2025-07-29 22:46:12 +00:00 · 2018-02-11 14:25:45 -05:00 · 2018-02-11 14:25:45 -05:00 · 15530c0914
commit 15530c0914
parent 19829a24f1
1 changed files with 11 additions and 2 deletions
--- a/cluster/juju/layers/kubernetes-worker/reactive/kubernetes_worker.py
+++ b/cluster/juju/layers/kubernetes-worker/reactive/kubernetes_worker.py
@ -927,6 +927,15 @@ def notify_master_gpu_not_enabled(kube_control):
    kube_control.set_gpu(False)
@when('kube-control.connected')
@when('config.changed.kubelet-extra-args')
 def maybe_request_new_credentials(kube_control):
    kubelet_extra_args = parse_extra_args('kubelet-extra-args')

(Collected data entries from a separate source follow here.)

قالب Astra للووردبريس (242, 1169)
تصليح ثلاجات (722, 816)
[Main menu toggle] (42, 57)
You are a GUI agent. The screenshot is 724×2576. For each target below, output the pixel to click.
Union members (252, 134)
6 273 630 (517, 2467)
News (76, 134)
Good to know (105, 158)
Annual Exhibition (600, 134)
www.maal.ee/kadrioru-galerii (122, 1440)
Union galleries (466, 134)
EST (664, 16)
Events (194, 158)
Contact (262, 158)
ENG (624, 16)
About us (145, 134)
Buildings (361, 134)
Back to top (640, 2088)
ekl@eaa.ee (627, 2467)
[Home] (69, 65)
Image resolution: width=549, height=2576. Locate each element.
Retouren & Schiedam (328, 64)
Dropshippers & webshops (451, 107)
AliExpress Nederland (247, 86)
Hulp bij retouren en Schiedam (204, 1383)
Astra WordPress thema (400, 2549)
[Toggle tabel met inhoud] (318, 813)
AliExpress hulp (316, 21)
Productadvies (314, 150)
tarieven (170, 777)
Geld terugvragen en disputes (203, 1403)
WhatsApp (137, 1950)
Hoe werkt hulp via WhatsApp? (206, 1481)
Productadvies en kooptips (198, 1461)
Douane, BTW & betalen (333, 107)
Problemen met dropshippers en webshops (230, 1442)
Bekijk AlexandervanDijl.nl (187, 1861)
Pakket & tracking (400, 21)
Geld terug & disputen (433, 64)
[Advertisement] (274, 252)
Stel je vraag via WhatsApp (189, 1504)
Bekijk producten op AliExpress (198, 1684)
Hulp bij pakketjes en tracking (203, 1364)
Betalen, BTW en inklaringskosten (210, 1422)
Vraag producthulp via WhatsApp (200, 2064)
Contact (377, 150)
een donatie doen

    cloud_provider = kubelet_extra_args.get('cloud-provider', '')
    if data_changed('cloud_provider', cloud_provider):
        request_kubelet_and_proxy_credentials(kube_control)
@when('kube-control.connected')
 def request_kubelet_and_proxy_credentials(kube_control):
    """ Request kubelet node authorization with a well formed kubelet user.
@ -935,14 +944,14 @@ def request_kubelet_and_proxy_credentials(kube_control):
    # The kube-cotrol interface is created to support RBAC.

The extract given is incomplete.